Recent data shows that there are nearly 3.5 million borrowers already in forbearance as the coronavirus shutdown continues to impact the economy. And with that figure seemingly growing by tens of thousands of borrowers every day, the issue of what happens to those borrowers when their forbearance period ends is becoming a big problem. Borrowers in forbearance will have to repay their missed mortgage payments one way or another, but there appears to be a growing number of borrowers who think they have to repay all their missed payments in one lump sum, either because they’re confused about their options or because that’s what their mortgage servicer told them.
But that’s not actually the case, according to the two biggest sources of mortgage financing in the country. Fannie Mae and Freddie Mac each issued a statement Monday, reiterating that borrowers are not required to repay their missed payments all at once when their forbearance period ends. The issue seems to stem from the lack of clarity in the CARES Act about what happens when a borrower’s forbearance period ends. The CARES Act stipulates that a borrower whose mortgage is backed by either the government or the GSEs who is experiencing a COVID-19-related hardship can request and must be granted forbearance of up to 180 days.

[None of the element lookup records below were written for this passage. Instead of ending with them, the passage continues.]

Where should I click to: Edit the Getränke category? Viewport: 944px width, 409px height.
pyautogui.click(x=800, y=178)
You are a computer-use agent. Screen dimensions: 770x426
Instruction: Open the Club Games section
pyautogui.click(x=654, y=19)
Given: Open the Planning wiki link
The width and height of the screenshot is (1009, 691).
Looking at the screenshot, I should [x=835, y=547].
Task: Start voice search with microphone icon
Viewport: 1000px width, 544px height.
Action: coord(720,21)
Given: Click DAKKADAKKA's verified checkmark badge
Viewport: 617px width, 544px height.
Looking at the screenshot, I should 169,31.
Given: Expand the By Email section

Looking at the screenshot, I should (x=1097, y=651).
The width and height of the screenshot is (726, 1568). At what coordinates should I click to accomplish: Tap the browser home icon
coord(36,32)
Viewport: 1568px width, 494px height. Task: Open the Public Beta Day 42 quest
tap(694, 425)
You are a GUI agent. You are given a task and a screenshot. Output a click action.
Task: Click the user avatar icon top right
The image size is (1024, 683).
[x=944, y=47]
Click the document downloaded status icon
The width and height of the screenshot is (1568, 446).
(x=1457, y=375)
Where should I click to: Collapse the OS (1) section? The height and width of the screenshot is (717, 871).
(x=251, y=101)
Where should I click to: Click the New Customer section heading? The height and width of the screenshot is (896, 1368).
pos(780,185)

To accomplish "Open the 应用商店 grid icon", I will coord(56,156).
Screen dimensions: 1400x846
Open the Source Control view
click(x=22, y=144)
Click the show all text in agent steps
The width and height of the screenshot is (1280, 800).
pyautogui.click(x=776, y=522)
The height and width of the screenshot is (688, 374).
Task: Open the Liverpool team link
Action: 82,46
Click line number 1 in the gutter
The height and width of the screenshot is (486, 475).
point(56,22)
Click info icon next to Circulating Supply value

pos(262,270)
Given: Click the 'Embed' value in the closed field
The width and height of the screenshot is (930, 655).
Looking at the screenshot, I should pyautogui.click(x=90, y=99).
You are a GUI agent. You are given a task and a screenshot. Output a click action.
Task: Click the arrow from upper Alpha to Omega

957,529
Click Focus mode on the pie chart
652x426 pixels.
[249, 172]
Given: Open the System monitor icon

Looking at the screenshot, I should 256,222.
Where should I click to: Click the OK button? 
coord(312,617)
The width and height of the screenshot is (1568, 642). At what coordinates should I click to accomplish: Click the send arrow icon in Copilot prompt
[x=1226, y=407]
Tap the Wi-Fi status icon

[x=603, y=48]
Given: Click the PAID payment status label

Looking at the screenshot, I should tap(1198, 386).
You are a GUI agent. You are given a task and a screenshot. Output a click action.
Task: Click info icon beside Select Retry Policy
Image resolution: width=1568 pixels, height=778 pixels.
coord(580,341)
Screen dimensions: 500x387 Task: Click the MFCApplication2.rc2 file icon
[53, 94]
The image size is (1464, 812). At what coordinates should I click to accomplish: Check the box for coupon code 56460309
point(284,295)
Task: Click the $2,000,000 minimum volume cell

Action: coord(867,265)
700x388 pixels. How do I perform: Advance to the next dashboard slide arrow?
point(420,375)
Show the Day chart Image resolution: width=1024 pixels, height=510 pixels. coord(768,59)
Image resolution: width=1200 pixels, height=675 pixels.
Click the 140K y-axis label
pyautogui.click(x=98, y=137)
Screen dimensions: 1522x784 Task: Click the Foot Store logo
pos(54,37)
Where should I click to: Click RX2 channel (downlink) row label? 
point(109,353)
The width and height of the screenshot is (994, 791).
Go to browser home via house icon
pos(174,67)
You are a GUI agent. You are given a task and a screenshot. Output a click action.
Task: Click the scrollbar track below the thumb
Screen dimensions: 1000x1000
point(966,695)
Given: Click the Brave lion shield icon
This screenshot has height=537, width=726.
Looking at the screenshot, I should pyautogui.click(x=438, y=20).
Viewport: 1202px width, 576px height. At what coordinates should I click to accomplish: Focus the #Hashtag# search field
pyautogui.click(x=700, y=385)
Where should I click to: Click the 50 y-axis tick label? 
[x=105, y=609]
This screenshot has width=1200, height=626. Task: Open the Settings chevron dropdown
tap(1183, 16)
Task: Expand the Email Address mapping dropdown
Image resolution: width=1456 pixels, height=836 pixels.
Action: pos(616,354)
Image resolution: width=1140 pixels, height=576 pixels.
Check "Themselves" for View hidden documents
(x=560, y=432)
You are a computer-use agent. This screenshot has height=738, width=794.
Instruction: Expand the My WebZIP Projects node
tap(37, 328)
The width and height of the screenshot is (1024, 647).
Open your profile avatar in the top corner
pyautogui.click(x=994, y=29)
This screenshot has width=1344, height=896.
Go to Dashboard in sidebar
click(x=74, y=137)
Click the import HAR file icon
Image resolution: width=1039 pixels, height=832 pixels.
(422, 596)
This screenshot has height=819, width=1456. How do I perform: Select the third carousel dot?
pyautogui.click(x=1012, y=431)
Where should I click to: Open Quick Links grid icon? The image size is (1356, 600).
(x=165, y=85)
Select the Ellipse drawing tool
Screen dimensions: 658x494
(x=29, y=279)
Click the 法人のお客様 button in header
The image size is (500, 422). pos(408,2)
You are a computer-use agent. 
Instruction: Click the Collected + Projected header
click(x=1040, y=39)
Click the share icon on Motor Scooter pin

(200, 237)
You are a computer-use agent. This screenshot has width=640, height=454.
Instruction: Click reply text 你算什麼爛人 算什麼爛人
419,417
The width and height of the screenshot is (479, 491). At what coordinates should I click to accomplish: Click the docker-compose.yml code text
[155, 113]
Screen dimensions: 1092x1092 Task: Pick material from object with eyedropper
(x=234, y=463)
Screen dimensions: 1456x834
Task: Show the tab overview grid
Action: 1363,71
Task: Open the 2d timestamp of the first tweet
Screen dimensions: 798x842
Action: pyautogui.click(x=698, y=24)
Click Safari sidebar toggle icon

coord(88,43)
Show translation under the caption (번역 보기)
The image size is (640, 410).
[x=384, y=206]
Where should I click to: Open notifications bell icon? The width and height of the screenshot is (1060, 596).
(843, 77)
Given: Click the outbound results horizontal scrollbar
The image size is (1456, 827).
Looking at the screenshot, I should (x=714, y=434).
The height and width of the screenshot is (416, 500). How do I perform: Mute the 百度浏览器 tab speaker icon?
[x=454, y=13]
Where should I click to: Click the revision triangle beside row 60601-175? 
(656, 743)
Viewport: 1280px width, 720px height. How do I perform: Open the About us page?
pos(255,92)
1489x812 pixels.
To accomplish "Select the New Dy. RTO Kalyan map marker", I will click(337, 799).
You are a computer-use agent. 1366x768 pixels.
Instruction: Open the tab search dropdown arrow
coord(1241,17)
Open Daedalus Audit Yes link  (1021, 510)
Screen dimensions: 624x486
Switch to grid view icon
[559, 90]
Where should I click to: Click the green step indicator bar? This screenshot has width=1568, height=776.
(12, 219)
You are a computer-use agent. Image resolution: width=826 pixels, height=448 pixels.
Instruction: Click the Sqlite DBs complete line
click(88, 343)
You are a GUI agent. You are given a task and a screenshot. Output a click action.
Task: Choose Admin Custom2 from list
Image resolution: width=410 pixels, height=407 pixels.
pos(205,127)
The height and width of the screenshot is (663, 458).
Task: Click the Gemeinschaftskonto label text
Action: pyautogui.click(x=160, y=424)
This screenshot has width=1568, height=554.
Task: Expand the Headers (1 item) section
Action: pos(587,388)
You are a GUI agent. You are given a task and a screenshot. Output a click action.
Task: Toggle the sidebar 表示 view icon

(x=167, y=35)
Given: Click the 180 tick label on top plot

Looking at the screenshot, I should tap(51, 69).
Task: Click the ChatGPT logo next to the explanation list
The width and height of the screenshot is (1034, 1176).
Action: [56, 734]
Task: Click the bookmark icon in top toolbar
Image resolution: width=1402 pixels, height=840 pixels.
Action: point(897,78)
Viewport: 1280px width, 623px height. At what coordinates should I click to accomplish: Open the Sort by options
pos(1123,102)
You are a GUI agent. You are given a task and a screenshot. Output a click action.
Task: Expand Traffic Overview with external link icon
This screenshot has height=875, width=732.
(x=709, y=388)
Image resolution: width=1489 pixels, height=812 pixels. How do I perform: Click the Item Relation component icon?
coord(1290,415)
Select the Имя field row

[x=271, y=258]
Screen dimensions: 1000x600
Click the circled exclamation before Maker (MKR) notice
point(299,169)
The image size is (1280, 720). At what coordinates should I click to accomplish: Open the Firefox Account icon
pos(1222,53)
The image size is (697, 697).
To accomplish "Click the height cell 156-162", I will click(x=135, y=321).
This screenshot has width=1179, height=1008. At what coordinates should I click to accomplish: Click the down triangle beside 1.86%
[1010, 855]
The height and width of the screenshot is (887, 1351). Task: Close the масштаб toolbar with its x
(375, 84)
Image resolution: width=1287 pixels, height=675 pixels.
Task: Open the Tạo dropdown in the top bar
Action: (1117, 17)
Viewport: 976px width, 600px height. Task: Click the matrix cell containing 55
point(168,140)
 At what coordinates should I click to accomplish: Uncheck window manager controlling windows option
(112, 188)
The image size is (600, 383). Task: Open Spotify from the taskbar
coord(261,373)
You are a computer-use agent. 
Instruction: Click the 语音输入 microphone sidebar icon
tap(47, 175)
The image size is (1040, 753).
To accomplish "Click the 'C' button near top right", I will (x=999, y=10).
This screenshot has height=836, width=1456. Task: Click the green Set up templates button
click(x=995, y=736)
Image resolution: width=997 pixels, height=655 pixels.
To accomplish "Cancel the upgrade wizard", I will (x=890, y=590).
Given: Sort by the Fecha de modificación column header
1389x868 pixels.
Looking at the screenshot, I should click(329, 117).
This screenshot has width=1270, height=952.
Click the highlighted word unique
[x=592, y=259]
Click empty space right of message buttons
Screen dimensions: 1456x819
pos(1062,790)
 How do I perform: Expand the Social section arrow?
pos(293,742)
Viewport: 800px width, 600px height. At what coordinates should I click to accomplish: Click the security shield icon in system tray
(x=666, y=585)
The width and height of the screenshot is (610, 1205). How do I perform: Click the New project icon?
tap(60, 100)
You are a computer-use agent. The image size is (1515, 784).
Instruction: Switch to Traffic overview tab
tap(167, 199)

But the act doesn’t dictate what’s supposed to happen afterwards. That has led to confusion among borrowers and servicers, with some servicers apparently telling borrowers that they’ll need to repay their missed payments in full when their forbearance period ends. That is an option for repaying the missed payments, but not the only option, the GSEs said Monday. “We want every homeowner who is struggling because of this pandemic to know they have mortgage options,” Fannie Mae CEO Hugh Frater said in a statement. “We do not require a homeowner to repay missed payments all at once at the end of the forbearance plan, unless they choose to do so.”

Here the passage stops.